(Records to process Opens)

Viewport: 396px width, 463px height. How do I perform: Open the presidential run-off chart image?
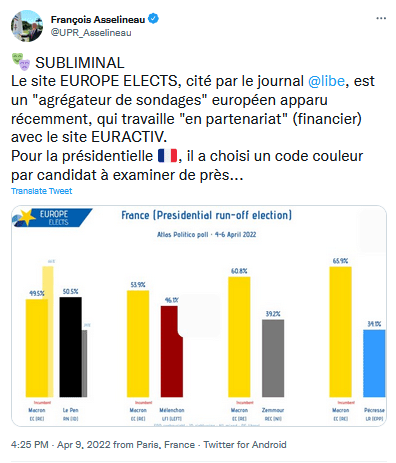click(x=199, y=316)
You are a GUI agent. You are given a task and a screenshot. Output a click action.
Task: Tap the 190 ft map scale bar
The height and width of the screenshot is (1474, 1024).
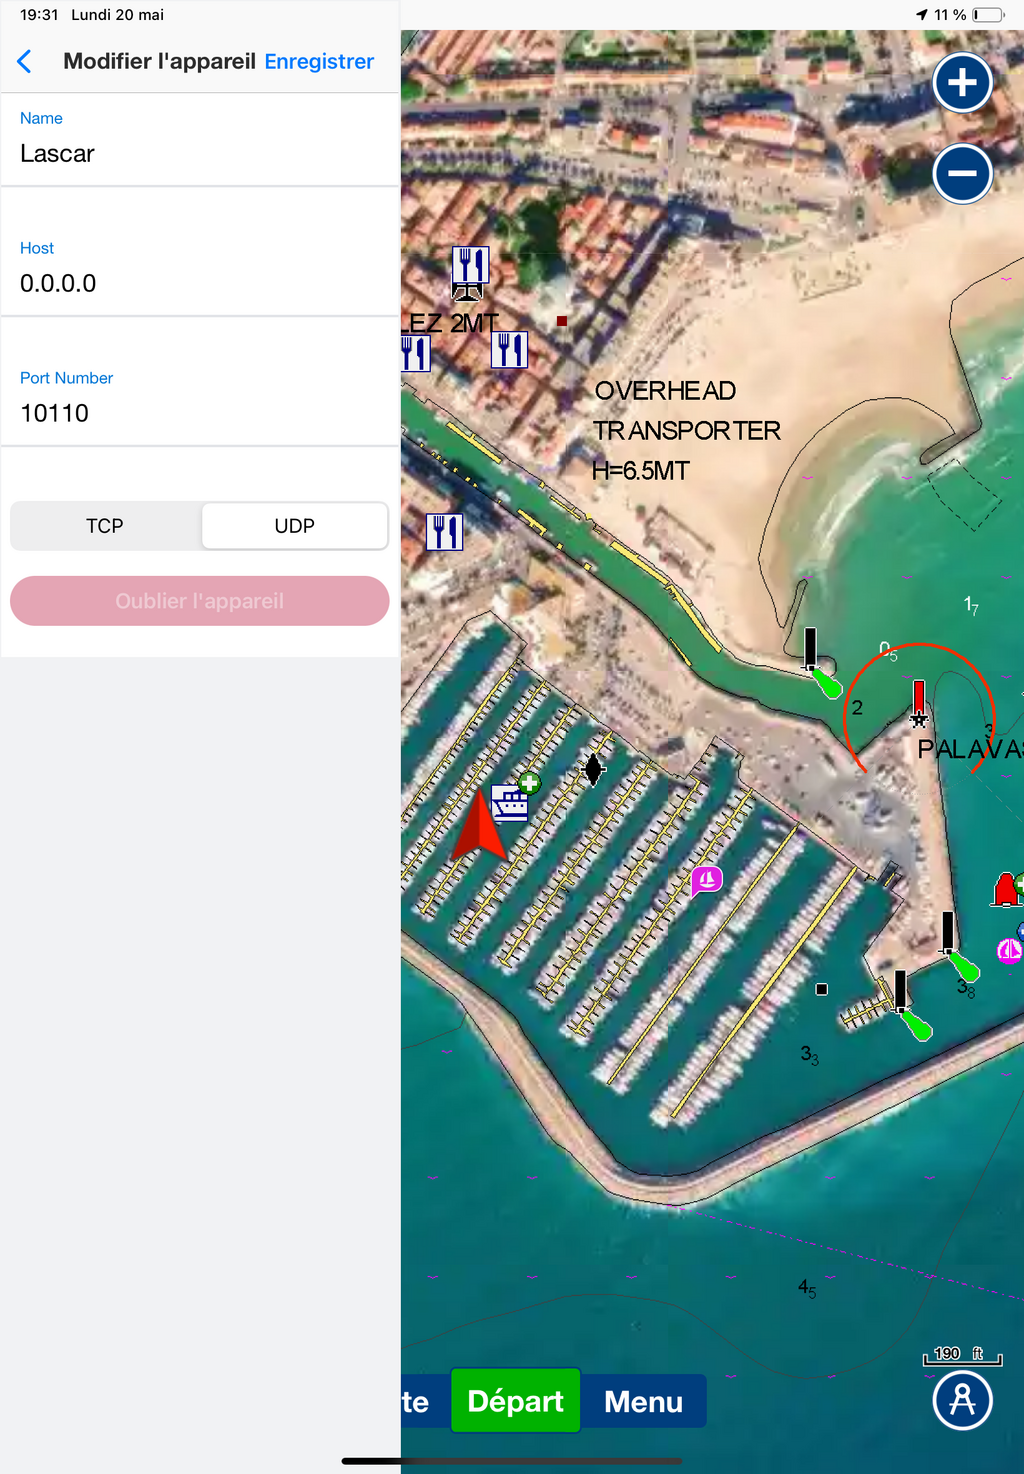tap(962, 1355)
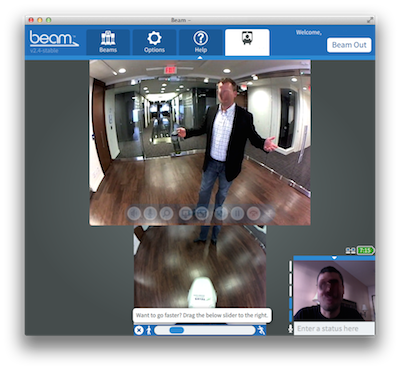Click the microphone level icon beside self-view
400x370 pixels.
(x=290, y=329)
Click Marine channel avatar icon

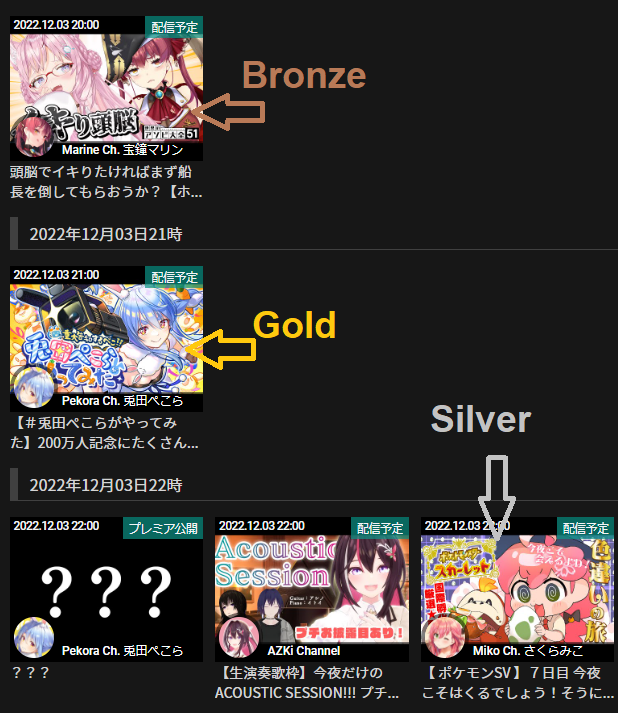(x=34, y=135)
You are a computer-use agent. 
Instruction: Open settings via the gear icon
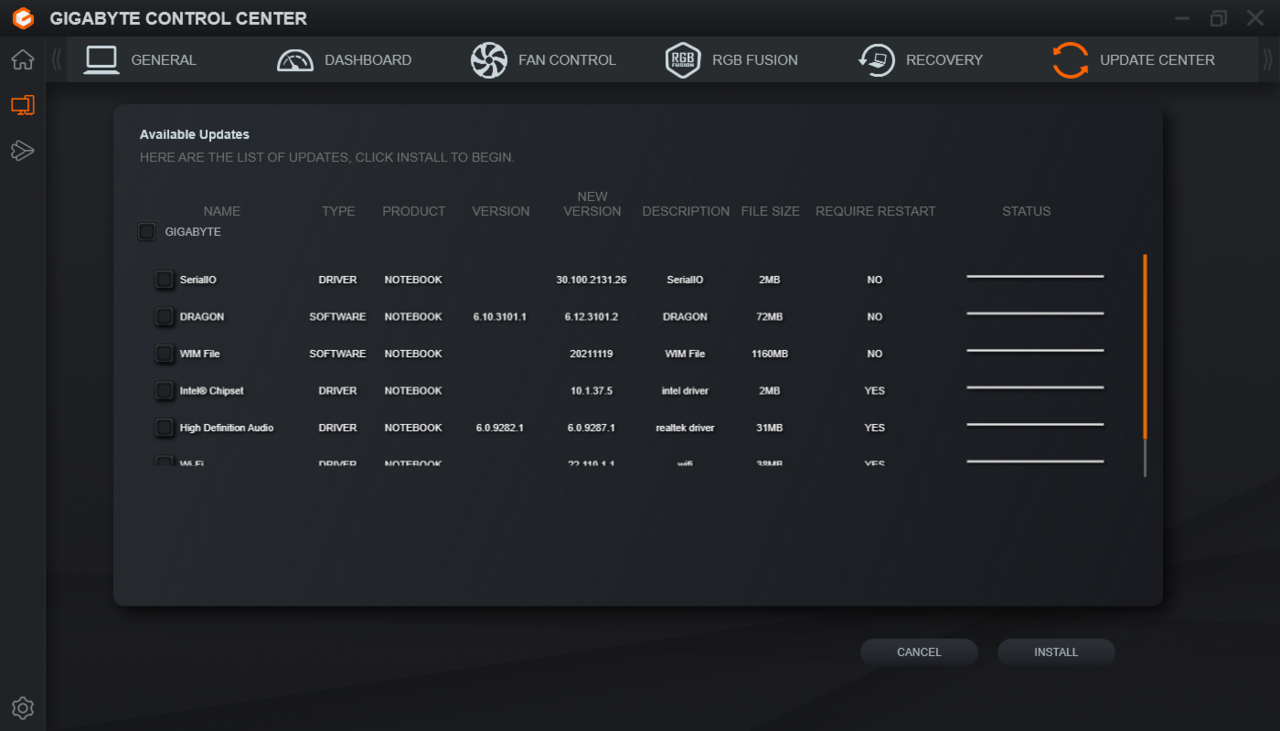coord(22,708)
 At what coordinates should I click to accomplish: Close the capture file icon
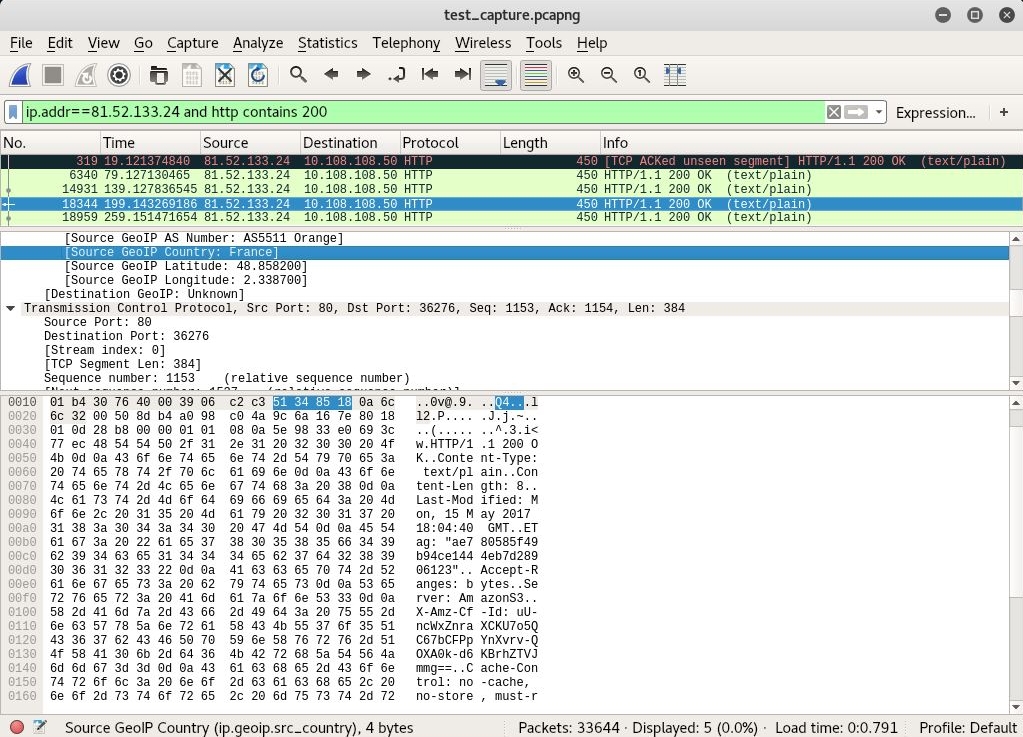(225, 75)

(Records to process Closes)

Work to be completed:
Copy exactly and only this span: the line with "Instruction: Open settings via the gear icon" through the final line of the entries, both ends included, with the pictures left out.

Result below:
Instruction: Open settings via the gear icon
coord(22,708)
 At what coordinates should I click to accomplish: Close the capture file icon
(225, 75)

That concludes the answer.